Thousands of campaigners across the UK are taking part in a marathon lobby of MPs and a series of protests this weekend to call for a shake-up of global trade rules.
Delia Smith has joined the campaign for fairer trading
The mass demonstration Scale Up for Justice is calling on the government to put pressure on the World Trade Organisation to rewrite its laws in favour of poor countries.
The Trade Justice Movement, a coalition of 40 groups, is attempting to lobby all 659 MPs in their constituencies during the 24-hour protest which started on Saturday.
Julian Filichowski, director of the Catholic aid agency, Cafod, told the BBC the current system was grossly unfair.
He said: "The world trade system works against the poor of this world.
"We believe the system has to be radically altered to favour the poor.
"One billion people live on less than a dollar or 60p a day. That is a scandal."
He said Third World producers could not compete against subsidised agriculture.
"It's like a football match against Manchester United and the local parish team. You can have rules and a referee but it's not a fair game," he said.
The event has been arranged ahead of a World Trade Organisation meeting in Cancun, Mexico, in September.
Across the country, campaigners are meeting MPs or are gathering in city and town centres.
Celebrity chef Delia Smith was among those taking part.
Protesters from south London were meeting Streatham MP Keith Hill.
"Trade rules have the potential to reduce poverty and protect the Earth's natural resources," said Brixton campaigner Chris Holt.
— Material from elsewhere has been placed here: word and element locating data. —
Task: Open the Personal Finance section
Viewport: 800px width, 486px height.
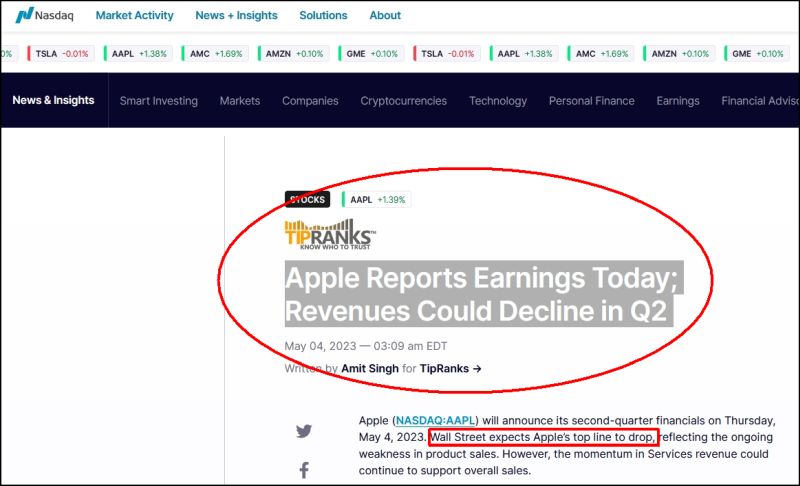Action: coord(591,101)
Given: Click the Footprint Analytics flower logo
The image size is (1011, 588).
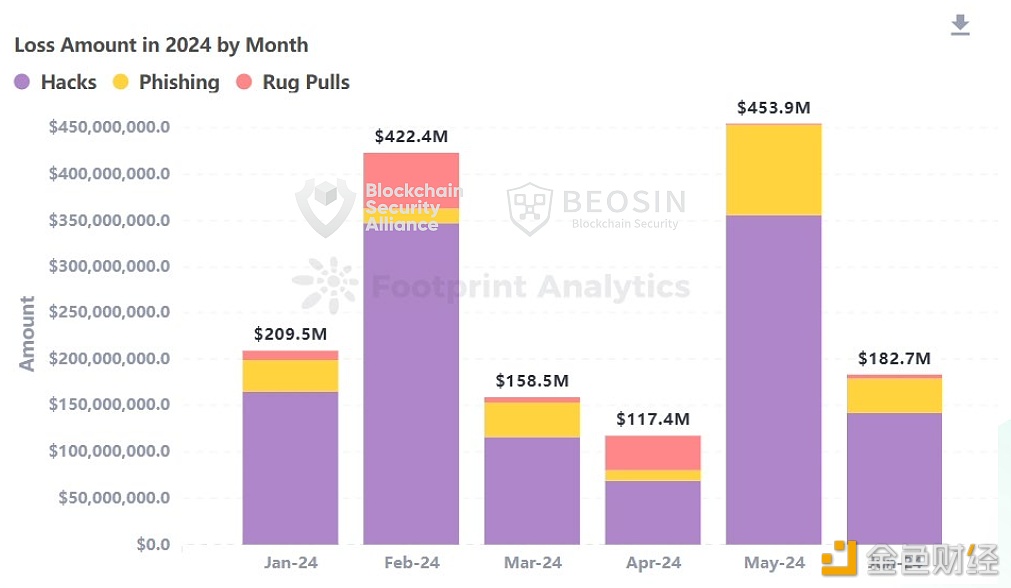Looking at the screenshot, I should click(x=326, y=285).
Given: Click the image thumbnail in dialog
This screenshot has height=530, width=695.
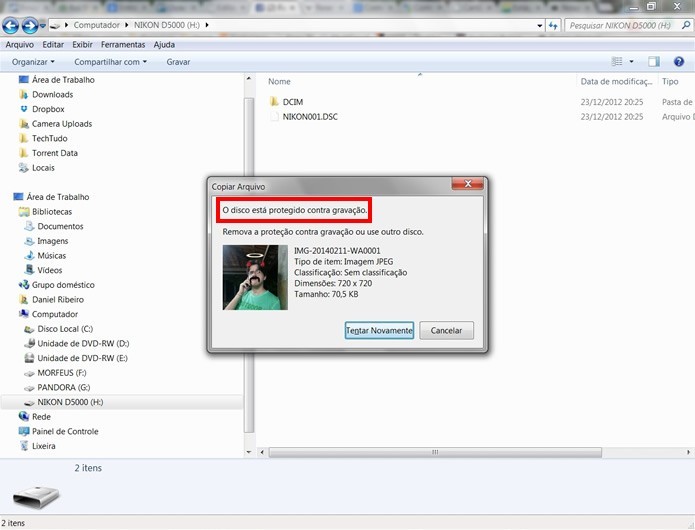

Elsewhere in south London, MPs were being lobbied in Vauxhall, Balham, Battersea, Stockwell, Bromley, Croydon, Lewisham, Dulwich and West Norwood.
In the North West, protestors were gathering at the Pier Head, Liverpool, and St Ann's Square in Manchester city centre.
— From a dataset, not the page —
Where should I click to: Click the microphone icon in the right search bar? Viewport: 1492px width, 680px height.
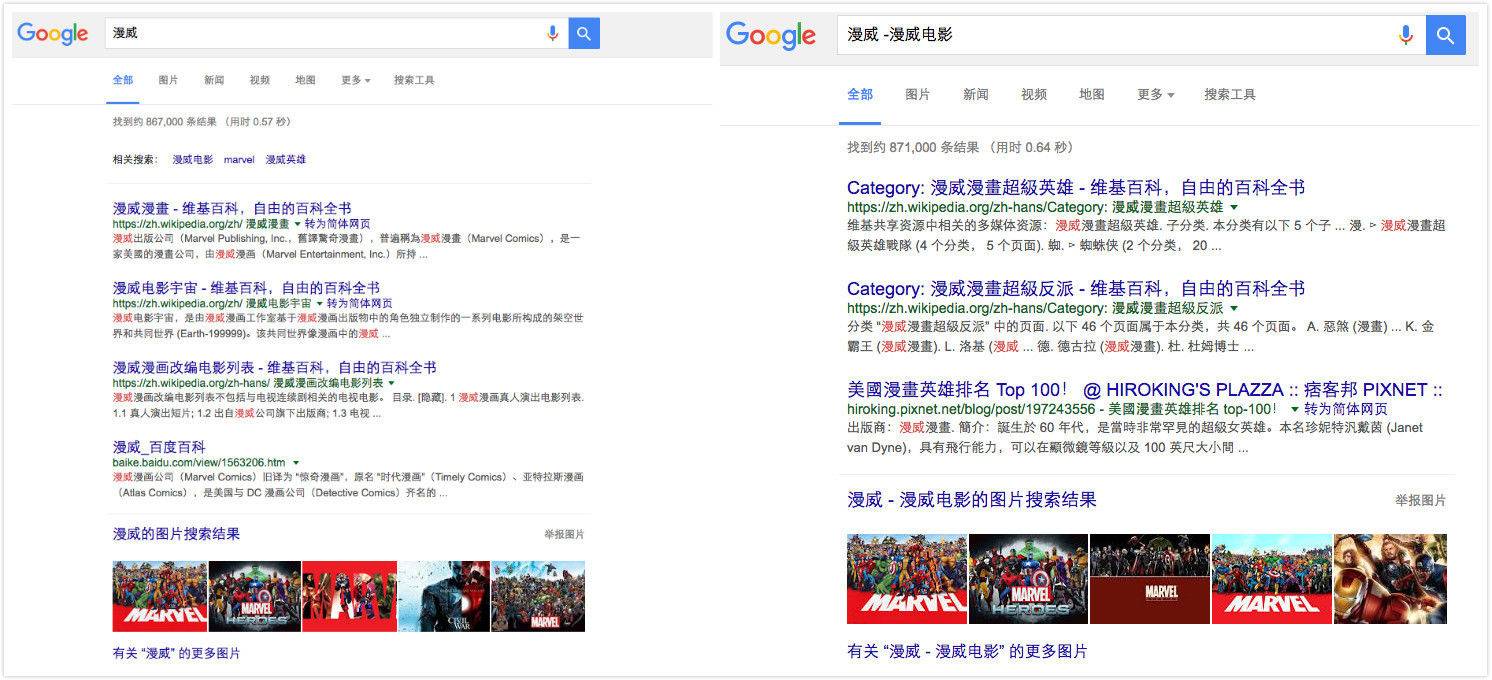pos(1406,35)
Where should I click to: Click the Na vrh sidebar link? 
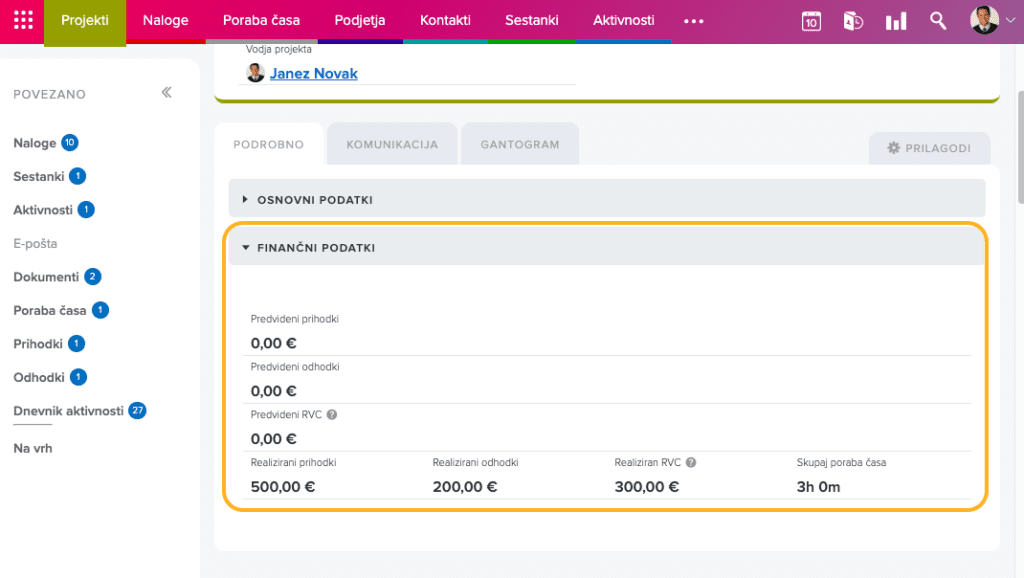[33, 448]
Hundreds of "trade justice" balloons were to be released.
In Birmingham, protest organisers said they expected hundreds of people in Victoria Square to call for a better deal for poorer countries.
Suffolk MP David Ruffley, who represents Bury St Edmunds, is hosting an event at St John's Church in the town.
He said: "They (developing nations) want the right to sell the textiles they make in their countries to sell it on fair terms to the European Union.
"At the moment the EU is stopping them from doing that."